This week on the Daily Dispatch, Joshua celebrated Independence Day with a massive tug-o’-war, we sorted through piles of house timbers, and trees started coming down for building the floor framing.
On Monday, as we in the U.S. celebrated our nation’s 246th birthday, Joshua shared some highlights from the festivities in rural Blue Hill, Maine. It was a beautiful thing to see friends and neighbors gathering face to face to commemorate the day and to have fun. And to eat blueberry pie. Is there a more perfect summer day?
The sill timbers showed up bright and early the next day – some massive white pine 8"x8"s, some of them 36' long. Fortunately, the lumberyard sent a boom truck. After getting those safely settled in a staging area, our friend Nevan Carling (who will be working with us for a couple weeks) came to help assess the house and barn timbers we will be restoring. We have our work cut out for us – there are new tenons to cut, scarf joints to be made, and a few minor frame modifications to be worked out. The deerflies kept us swinging hats around through the afternoon.
We are always fascinated with scribe marks and layout lines in antique furniture, and timber frames contain a unique written language all their own. Roman numerals with flags, 2' marks with half-circles, tally marks, and other mysterious runes revealed themselves to us as we pored over the pieces of these two (soon to be one) structures. Deciphering these marks offers a palpable connection to the craftsmen who built these buildings, opening their thought process to us. It’s awesome stuff.
Nevan has dual (Britain/U.S.) citizenship, so it was likely with some internal conflict that he chopped the “King’s Arrow” into several pines to mark them as frame stock for the house project. Here in Maine, that symbol became the rallying cry of revolution those centuries ago, when King George’s navy claimed all the prime pines from local inhabitants, branding them with the axe-chopped arrow.

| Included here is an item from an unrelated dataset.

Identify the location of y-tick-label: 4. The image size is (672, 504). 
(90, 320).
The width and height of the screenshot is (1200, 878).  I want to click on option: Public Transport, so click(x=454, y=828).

But in this case, oppressive monarchs have nothing to do with it – we just needed some 20' pine logs. Which have to be felled with axes.
The week ended with cutting joinery. Both of the frames we are restoring need new sills, as the old ones were too far gone to reuse. So we're chopping mortises, tenons, and joist pockets. It's great to hear the woods echoing with the sounds of axes and chisels again.